Les fans les plus jeunes y trouveront sans doute leur dose de blocs, de mobs et de répliques à répéter. Les autres verront surtout un blockbuster qui confond reconnaissance et imagination. Ce n’est pas honteux, c’est pire pour un film tiré de Minecraft. C’est sage, rentable, bruyant, et beaucoup moins libre que son matériau.
Le film Minecraft est-il fidèle au jeu
Il reprend les blocs, les créatures et le crafting, mais il transforme la liberté du jeu en récit très balisé. La fidélité visuelle est plus convaincante que la fidélité de principe.

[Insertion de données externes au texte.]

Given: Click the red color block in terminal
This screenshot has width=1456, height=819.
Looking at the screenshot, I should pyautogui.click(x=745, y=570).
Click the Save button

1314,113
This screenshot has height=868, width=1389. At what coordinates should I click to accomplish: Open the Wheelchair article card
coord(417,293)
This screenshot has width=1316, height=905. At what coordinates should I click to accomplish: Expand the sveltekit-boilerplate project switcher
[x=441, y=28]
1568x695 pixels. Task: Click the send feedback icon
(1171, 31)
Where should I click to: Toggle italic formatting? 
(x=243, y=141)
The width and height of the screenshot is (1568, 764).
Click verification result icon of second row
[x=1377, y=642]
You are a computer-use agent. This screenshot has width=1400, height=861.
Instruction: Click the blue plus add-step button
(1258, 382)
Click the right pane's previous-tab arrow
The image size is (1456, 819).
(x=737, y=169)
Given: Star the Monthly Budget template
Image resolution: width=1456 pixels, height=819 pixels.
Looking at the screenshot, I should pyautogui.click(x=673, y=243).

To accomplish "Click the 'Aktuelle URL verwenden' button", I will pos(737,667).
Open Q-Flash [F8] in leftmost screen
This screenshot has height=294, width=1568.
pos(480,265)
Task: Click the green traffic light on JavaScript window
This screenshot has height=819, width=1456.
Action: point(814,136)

Le film Minecraft convient-il aux enfants
Oui, le film vise clairement un public familial et reste très accessible. Les plus jeunes spectateurs seront sans doute moins gênés par la pauvreté du scénario.
Pourquoi la critique est-elle sévère avec Minecraft, le film
Parce que le film vend la créativité du jeu tout en racontant une aventure très prudente. Il reconnaît la marque, mais il ne transforme pas assez cette matière en cinéma.
Faut-il connaître le jeu avant de voir Minecraft, le film
Non, l’intrigue se comprend sans connaître le jeu. Les références parleront surtout aux joueurs, mais elles ne suffisent pas à masquer les limites du récit.